On the other hand, some of the new automations have gotten me down. The biggest reason I switched from the then-industry-standard Finale was Sibelius’s manual, but intuitive feel. Finale is controlled by a complicated system of “tools” that try to streamline compositional inspiration into a finite set of possibilities. You’re never sure how to manipulate the application into giving you exactly what you want using its automated controls.
With Sibelius, you have a blank slate with infinite possibilites. There has never been (until now) a “scroll view” in Sibelius–you look at virtual sheets of paper on the screen, and the art of formatting the score is left to your imagination.
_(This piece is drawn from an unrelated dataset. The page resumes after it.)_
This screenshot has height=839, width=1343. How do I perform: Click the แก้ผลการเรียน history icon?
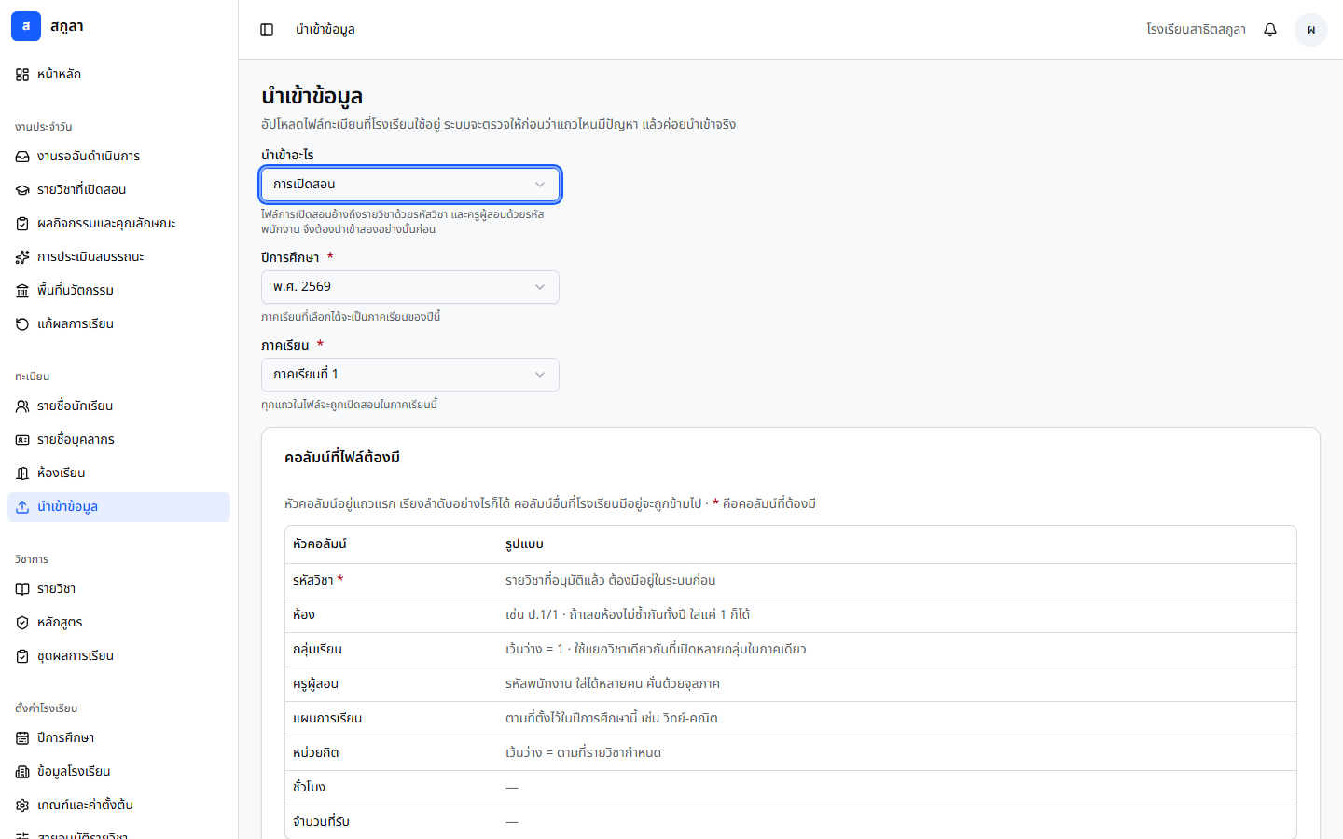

You can put notes, text, or graphics wherever you want. You can end staves, change transpositions of staves, and label staves manually. You can shrink notes to get cues and enlarge the fonts for every kind of text from dynamics to time signatures. I find it comforting to have so much control–it’s like using a pencil and paper without the hassle. Isn’t that what music notation software should be?
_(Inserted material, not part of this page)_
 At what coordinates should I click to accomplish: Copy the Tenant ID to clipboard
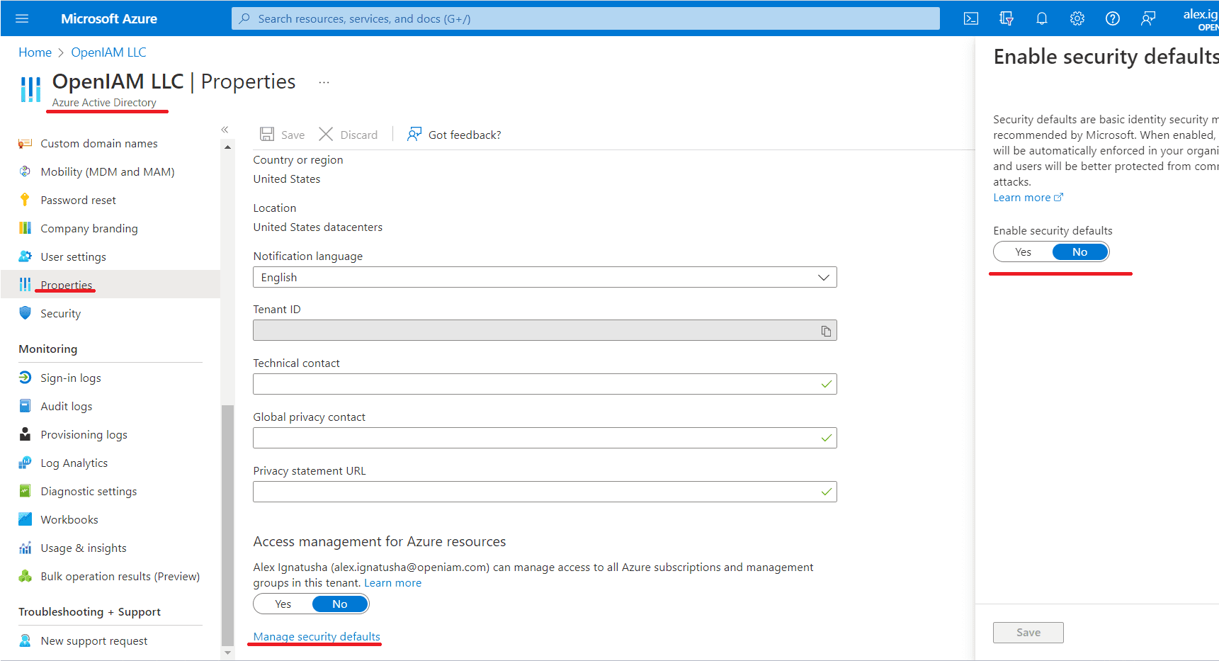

Sibelius 5.0 has several dubious “improvements.” The scroll view is, at least, inelegant. Although it is not the default view, it panders to Finales users. Another nod to Finale’s inelegance is the new automated cues. I don’t want to have to remember a hundred automactic functions designed to help me. I simply want to shrink notes so that they look like cues. That’s intuitive. The new “change instrument” feature bundles the old staff transposition with the corresponding instruments playback change. I prefer to make these changes manually. That way, I get exactly what I want–not Sibelius’s best guess.
Overall, I like the changes in version 5, but I’m worried that some of those changes point toward more Finalification in the future.